Stored items
#####

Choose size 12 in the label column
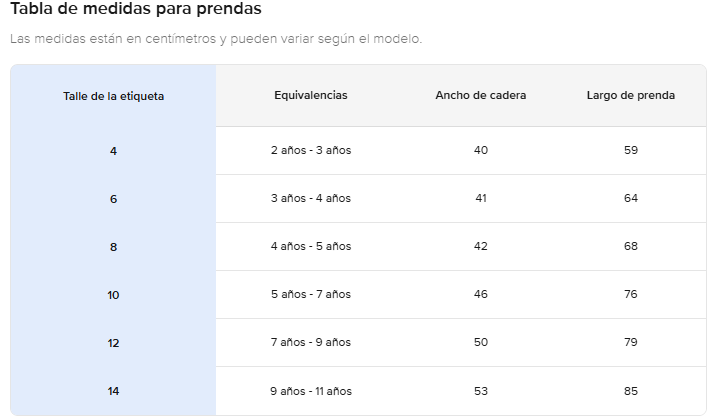The height and width of the screenshot is (419, 713). (x=113, y=343)
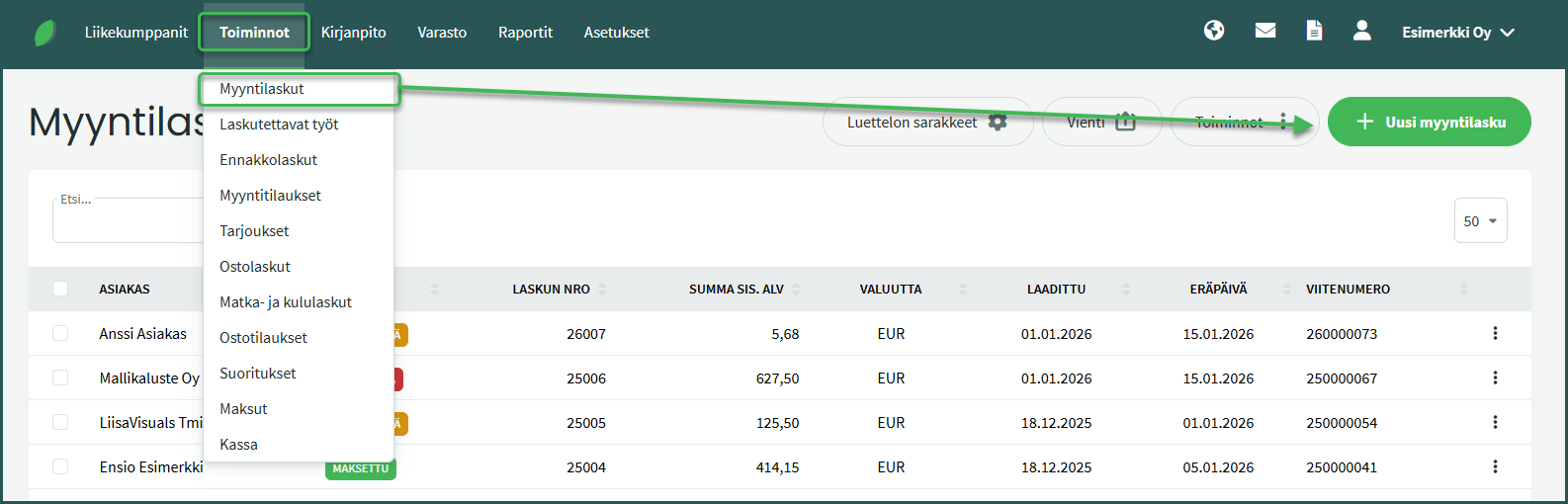Sort by the Laadittu column arrows
This screenshot has height=504, width=1568.
pyautogui.click(x=1126, y=290)
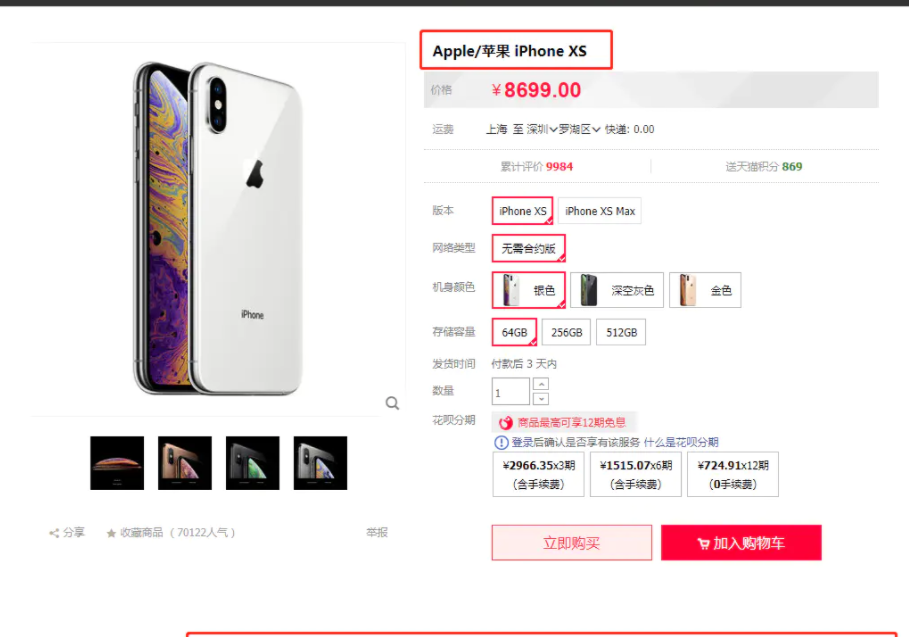The height and width of the screenshot is (637, 909).
Task: Increase quantity with the up arrow
Action: pos(541,384)
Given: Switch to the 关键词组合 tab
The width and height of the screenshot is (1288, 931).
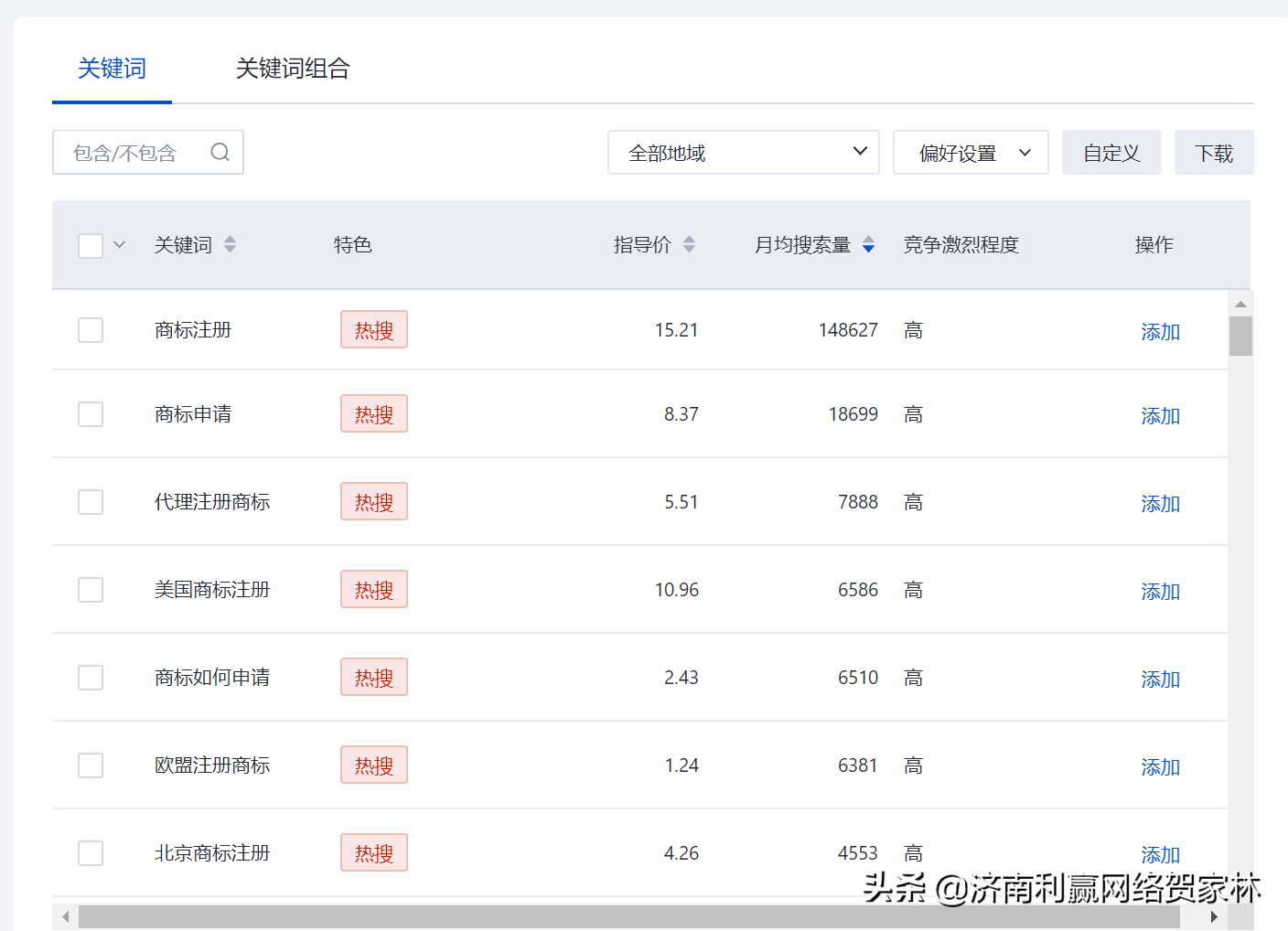Looking at the screenshot, I should [x=294, y=68].

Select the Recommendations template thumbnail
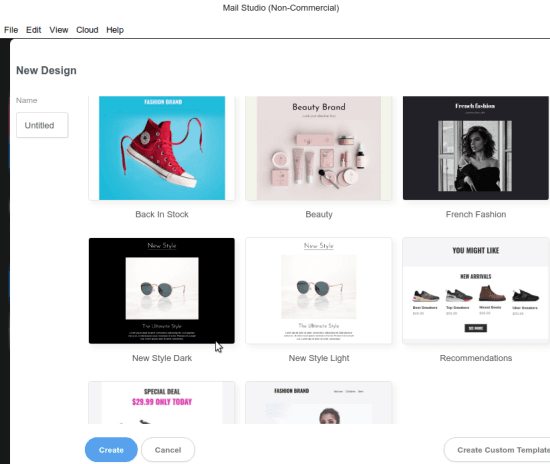[476, 291]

#####

#### [YOUR INSTRUCTIONS]
Print all entries exactly, without images.

#### [REPLY]
Choose size 12 in the label column
The height and width of the screenshot is (419, 713). (x=113, y=343)
Sort by the Laadittu column arrows
This screenshot has height=504, width=1568.
pyautogui.click(x=1126, y=290)
The height and width of the screenshot is (637, 909).
Task: Increase quantity with the up arrow
Action: pos(541,384)
Given: Switch to the 关键词组合 tab
The width and height of the screenshot is (1288, 931).
Looking at the screenshot, I should [x=294, y=68].

Select the Recommendations template thumbnail
[476, 291]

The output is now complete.